With most households in New Zealand having a mortgage (or an overdraft, hire purchase or credit card), Kiwis tend to take a keen interest in interest rates.

Recent weeks have seen some exciting drops in borrowing rates, with more reductions predicted to follow in 2009.

If you haven’t already discovered it, check out www.interest.co.nz, the website that shows the interest rates for all New Zealand lenders, updated hourly. The website has displayed some impressive reductions recently, with variable mortgage rates falling to between 7.20% – 8.20% from the main trading banks, and the 1 year fixed rate currently down as low as 6.49%.

So what action should you take?

• If you have yet to buy a house / borrow money, then you should consider delaying for a few months more. Some economists predict that fixed mortgage rates may be as low as 5.0% by April 2009.

• If you are on a variable rate mortgage, then consider taking a fixed term for 6 months, and then re-fixing at reduced rates in June.

• If you are already on a fixed rate mortgage, find out from your bank what the penalty would be to break the fixed term and enter into a new contract. Depending on the length of the loan and the interest rate you are paying, you may be able to save some money on your borrowings.

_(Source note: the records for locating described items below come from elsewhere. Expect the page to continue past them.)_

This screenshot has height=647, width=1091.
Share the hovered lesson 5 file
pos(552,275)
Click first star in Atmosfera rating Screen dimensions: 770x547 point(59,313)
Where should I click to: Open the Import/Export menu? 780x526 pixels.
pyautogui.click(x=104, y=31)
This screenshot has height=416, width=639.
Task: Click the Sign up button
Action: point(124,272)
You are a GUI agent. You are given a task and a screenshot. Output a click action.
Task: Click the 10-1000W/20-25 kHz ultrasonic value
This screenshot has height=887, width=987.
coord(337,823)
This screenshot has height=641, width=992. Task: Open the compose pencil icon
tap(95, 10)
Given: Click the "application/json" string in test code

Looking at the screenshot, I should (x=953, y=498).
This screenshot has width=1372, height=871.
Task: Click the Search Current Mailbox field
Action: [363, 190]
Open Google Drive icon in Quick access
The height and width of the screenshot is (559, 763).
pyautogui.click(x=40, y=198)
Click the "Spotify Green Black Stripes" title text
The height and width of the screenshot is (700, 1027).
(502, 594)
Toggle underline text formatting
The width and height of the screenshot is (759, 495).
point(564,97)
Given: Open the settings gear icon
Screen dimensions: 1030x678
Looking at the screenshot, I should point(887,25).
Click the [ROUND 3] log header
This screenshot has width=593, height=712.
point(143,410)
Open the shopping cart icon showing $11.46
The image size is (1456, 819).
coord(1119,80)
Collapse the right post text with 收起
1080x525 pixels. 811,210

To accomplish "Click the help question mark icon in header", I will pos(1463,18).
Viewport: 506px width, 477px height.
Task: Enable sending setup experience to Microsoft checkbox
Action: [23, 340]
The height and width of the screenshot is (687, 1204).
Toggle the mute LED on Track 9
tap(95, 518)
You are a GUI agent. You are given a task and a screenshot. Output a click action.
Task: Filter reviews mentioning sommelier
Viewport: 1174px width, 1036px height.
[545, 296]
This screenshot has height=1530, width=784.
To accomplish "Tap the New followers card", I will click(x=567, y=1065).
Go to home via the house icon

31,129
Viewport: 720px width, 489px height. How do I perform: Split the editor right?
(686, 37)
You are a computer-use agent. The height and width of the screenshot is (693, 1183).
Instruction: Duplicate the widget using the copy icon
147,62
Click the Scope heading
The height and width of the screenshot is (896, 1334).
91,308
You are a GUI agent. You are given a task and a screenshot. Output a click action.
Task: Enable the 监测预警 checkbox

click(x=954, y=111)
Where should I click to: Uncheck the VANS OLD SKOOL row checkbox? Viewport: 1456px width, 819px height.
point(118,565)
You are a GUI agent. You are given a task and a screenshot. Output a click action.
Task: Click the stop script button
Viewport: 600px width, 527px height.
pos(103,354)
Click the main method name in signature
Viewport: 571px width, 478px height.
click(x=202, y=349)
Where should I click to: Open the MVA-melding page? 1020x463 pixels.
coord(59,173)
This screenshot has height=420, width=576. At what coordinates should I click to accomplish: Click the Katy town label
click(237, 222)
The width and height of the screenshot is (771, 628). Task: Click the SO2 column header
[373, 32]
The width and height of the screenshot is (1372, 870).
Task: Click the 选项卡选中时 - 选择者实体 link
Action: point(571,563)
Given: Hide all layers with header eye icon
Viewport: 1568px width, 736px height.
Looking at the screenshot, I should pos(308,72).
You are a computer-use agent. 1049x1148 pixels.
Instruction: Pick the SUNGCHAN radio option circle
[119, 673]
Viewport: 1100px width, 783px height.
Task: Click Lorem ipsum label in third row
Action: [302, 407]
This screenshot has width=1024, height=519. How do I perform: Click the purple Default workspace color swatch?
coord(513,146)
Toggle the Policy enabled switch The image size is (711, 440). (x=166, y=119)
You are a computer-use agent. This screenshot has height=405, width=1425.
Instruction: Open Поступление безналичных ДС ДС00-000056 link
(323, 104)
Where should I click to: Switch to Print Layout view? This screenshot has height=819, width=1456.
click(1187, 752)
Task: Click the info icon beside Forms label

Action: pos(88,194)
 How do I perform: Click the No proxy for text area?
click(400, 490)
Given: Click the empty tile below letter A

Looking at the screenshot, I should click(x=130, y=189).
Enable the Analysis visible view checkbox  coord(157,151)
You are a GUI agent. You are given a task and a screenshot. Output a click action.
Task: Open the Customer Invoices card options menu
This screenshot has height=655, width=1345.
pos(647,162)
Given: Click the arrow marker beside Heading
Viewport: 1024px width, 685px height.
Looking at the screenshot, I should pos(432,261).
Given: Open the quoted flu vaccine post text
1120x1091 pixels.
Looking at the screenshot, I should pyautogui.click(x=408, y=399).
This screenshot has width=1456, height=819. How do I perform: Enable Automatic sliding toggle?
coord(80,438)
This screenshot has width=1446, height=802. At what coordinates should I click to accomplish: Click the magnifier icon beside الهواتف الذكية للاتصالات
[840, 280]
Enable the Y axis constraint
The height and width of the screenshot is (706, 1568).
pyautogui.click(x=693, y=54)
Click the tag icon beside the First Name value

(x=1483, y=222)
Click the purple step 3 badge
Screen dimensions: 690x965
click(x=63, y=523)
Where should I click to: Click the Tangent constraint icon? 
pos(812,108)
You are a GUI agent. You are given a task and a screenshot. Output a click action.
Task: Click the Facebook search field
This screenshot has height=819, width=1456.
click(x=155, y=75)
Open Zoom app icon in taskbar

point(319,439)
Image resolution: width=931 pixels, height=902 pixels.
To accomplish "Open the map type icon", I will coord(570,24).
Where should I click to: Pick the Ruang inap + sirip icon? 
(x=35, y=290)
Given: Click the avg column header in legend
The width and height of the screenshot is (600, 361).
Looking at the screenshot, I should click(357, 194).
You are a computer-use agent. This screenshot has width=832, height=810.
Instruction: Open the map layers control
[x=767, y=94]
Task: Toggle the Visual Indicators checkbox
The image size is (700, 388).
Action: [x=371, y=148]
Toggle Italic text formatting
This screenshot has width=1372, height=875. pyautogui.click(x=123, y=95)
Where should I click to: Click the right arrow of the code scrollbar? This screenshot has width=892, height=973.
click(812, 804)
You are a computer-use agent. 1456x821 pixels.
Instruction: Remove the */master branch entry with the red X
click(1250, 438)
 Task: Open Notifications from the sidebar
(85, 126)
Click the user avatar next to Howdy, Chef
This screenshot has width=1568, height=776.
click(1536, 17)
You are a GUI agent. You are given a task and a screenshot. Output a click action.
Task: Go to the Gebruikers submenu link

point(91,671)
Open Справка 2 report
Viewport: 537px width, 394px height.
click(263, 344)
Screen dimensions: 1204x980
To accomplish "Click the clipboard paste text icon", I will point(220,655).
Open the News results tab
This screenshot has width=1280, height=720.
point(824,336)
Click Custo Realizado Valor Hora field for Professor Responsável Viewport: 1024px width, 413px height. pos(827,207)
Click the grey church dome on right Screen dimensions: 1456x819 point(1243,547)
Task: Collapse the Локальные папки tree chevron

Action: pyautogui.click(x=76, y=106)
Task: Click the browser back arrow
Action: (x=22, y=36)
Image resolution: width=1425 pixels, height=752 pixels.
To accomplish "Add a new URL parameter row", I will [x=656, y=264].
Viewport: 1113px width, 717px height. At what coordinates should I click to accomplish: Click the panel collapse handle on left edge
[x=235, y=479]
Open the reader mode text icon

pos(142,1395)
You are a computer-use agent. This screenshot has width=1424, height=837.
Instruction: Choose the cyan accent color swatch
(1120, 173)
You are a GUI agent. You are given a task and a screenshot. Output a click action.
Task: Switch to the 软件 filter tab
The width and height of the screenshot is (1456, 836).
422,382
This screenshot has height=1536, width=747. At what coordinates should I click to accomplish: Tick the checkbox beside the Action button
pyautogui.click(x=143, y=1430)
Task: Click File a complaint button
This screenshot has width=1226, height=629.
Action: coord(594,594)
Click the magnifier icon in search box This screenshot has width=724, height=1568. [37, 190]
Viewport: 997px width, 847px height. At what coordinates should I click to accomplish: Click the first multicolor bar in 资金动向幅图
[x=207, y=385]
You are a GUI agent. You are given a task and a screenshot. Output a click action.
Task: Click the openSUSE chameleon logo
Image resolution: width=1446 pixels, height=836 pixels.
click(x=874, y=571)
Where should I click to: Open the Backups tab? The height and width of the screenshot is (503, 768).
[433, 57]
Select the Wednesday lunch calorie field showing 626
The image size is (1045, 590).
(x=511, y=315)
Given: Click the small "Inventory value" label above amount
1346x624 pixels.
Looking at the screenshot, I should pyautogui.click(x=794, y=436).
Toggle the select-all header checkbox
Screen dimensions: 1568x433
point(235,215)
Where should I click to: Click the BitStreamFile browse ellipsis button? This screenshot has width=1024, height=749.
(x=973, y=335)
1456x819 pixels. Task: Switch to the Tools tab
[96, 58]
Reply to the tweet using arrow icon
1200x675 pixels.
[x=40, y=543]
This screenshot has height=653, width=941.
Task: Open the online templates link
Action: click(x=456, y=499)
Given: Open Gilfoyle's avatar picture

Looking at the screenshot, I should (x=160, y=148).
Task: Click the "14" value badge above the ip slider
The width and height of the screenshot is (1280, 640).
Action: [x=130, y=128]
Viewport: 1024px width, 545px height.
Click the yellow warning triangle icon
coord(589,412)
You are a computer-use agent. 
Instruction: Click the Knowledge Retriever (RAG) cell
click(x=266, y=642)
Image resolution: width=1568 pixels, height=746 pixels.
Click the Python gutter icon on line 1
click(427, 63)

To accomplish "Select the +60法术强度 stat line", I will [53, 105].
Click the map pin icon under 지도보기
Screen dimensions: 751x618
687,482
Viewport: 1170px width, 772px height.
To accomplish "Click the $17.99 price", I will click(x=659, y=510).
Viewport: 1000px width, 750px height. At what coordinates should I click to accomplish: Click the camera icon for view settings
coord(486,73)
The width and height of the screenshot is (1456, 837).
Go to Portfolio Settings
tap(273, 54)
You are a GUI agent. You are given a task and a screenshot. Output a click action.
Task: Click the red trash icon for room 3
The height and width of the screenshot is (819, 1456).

All current and potential home loan borrowers should be watching interest rates very carefully at the moment; there are some strong competitive pressures at play, with both Kiwibank and TSB Bank offering cheap rates in order to attract new customers. Kiwibank is also offering a “free refinancing” package (conditions apply), which is well worth considering.

So why have interest rates been falling?

• Reduced demand for borrowings has meant the price of money (i.e. interest rates) is falling;

• The banks are competing to attract a shrinking pool of borrowers, so they are sharpening their pencils and offering cheaper rates to “buy” customers;

• The Reserve Bank has reduced the “offical cash rate” in order to stimulate borrowing and expenditure (i.e. spending) in the face of global recession, and is publicly putting pressure on banks to pass these interest rate reductions on to their customers.
It’s important to realise that the world of banking has changed – people no longer stay with one bank for life – they are now able to shop around for the best deal. So don’t just accept the interest rate offered by your bank; check out www.interest.co.nz and save yourself many thousands of dollars over the life of your mortgage.